= WHAT YOU NEED TO DO =
A - In the article on EU biofuel demand, how many kilos of maize are needed to produce 50 liters of ethanol?
B - Write the next part of the article on EU biofuel demand, picking up after its final paragraph.

= SOURCE PASSAGE =
Tuesday, May 19, 2009
Will EU demand for biofuel mean starvation for world's poorest?
April 29, 2009
The controversy surrounding the use of biofuel in road fuel has heightened as one African publication accuses the biofuel industry of taking food directly out of the mouths of the hungry. Business Daily Africa’s article entitled ‘Africa to feed EU’s appetite for biofuels as its people starve’ explores the relationship between the European Union’s introduction of a biofuel directive in 2008 and rises in food prices.
In addition to concerns about the true carbon footprint and environmental cost of biofuel, a coalition of international charities accuses the EU Biofuel Directive (which requires all road fuel used by member states to consist of 10 per cent biofuel by 2020) of making biofuels much more profitable than feeding the hungry, the publication reports.
The French chapters of Friends of the Earth, Oxfam, Catholic Committee against Hunger and for Development (CCFD) report that the figures speak for themselves; 232 kilos of maize are needed to produce 50 litres of ethanol — roughly enough to fill an average car tank, or enough to provide the amount of calories a child needs in a year.
Ambroise Mazal, who heads CCFD’s side of the campaign against biofuels told Business Daily Africa: ‘‘The problem remains that, as of today, the EU can produce a mere two per cent of the required total [to meet the Biofuel Directive]. European agriculture could potentially account for half of the required 10 per cent, but the rest will have to be imported from outside the EU.”
According to the publication, many African countries have expanded single-crop farming surfaces as a response to European hunger for biofuel, leading to land, water and other limited resources being diverted from scarce food-producing crops.
Several international institutions including the International Monetary Fund have acknowledged the social, economic and nutritional impacts on developing countries and their already tense food resources. Despite this, several African states have drafted policies in favour of biofuel crops.
Here in the UK, the Renewable Fuels Agency which was set up by the Government to implement the Renewable Transport Fuel Obligation (RTFO), a response to the EU Biofuel Directive, commissioned the Gallagher Review last year to investigate the link between biofuels, rising carbon emissions and spiralling food prices.

Stored items from a collection
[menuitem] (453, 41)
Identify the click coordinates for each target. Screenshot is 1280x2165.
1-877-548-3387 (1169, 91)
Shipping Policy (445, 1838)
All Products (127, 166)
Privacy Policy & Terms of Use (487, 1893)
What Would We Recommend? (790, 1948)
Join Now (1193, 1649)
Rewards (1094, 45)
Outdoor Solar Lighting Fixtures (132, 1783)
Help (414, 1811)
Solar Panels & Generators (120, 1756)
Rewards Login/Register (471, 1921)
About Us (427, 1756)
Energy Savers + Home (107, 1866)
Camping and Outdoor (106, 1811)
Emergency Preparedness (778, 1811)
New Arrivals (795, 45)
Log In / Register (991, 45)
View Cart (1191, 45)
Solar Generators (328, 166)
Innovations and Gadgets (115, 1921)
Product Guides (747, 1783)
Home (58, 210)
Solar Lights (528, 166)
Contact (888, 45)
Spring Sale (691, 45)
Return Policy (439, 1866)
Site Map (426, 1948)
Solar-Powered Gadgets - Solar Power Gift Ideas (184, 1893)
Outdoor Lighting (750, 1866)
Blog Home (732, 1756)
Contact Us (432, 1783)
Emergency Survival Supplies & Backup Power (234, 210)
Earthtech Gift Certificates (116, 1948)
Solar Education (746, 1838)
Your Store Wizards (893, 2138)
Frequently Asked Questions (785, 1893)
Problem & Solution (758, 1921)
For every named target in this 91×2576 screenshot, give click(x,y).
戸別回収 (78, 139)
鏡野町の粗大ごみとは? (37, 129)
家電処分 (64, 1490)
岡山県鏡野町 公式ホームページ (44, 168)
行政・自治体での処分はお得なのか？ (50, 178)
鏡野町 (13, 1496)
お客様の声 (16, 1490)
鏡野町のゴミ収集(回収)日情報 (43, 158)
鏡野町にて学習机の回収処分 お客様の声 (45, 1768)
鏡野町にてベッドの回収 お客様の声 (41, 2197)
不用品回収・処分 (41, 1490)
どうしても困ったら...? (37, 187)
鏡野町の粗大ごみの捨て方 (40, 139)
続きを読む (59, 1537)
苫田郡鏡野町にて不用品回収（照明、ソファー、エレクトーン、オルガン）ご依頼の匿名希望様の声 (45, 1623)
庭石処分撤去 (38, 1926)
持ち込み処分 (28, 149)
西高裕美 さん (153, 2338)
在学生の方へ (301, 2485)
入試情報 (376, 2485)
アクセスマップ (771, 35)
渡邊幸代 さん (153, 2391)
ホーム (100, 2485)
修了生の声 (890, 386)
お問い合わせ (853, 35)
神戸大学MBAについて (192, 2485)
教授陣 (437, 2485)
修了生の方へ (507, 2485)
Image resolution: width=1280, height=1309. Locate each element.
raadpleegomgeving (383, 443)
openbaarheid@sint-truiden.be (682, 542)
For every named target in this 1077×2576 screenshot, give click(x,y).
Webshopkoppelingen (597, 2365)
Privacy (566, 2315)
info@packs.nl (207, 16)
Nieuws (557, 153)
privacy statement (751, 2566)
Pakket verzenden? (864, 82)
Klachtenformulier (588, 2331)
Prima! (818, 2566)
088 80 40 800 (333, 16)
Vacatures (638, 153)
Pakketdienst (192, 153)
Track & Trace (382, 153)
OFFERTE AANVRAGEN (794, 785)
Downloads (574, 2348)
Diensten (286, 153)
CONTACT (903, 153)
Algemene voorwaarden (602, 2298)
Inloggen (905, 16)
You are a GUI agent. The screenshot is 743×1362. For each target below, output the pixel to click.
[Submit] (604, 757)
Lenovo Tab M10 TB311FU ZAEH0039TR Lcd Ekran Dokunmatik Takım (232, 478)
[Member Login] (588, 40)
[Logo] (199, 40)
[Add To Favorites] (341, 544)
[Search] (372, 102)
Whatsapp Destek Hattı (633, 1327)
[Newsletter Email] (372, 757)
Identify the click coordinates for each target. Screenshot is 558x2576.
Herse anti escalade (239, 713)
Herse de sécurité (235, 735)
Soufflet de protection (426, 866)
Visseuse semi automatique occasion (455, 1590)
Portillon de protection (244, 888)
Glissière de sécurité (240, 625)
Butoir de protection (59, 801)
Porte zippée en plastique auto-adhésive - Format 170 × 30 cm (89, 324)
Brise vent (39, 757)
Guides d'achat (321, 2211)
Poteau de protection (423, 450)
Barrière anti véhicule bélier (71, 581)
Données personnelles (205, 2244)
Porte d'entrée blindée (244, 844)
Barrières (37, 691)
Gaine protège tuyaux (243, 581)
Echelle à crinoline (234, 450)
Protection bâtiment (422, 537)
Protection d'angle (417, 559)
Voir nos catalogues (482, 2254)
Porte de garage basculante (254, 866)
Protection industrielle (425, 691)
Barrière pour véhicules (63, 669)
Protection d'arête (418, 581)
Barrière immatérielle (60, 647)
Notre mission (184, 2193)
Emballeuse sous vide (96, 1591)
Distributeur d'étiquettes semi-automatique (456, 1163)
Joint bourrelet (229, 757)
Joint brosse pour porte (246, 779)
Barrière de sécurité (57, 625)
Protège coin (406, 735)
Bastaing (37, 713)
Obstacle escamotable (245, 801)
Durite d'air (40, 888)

= RESULTS OF THE TASKS =
A - 232 kilos

B -
The report concluded that the use of biofuels in road fuel had lead to some unintended environmental and social problems. An amendment was subsequently made to the first target set out RTFO, to 5 per cent biofuel by 2013-14 instead of the initial target of 5 per cent by 2010-11, but it failed to halt the demand for biofuel.
The UK exceeded its biofuel obligations last year, making around 2.7 per cent of the total UK road transport fuel supply. Research last year by Friends of the Earth found that some fuel suppliers were adding twice as much biofuel as required by law, bulking out their fuel with cheap biofuel and defying the RFO’s call to slow demand for the controversial ‘green’ fuel.
In Senegal, a country affected by food riots a year ago, up to 200,000 hectares (10 per cent of the country’s arable land) might be set aside for jatropha crops for biofuels.
Second and third generation biofuels are supposed to limit environmental and social impacts because of either the use of non food-producing crops or biomass such as algae and fungus.
‘‘That’s a sham,’’ insists Mazal, ‘‘because second generation fuels made from non-edible crops still take up arable lands and the research is far from developing sustainable biomass in laboratories.’’
To read the full article, visit Business Daily Africa.
What do you think? Should the EU and the UK halt obligations for biofuels until such time as we can be sure of the environmental and social impacts? Should fossil fuel suppliers be stopped from exceeding legal obligations on biofuel? Are biofuels green?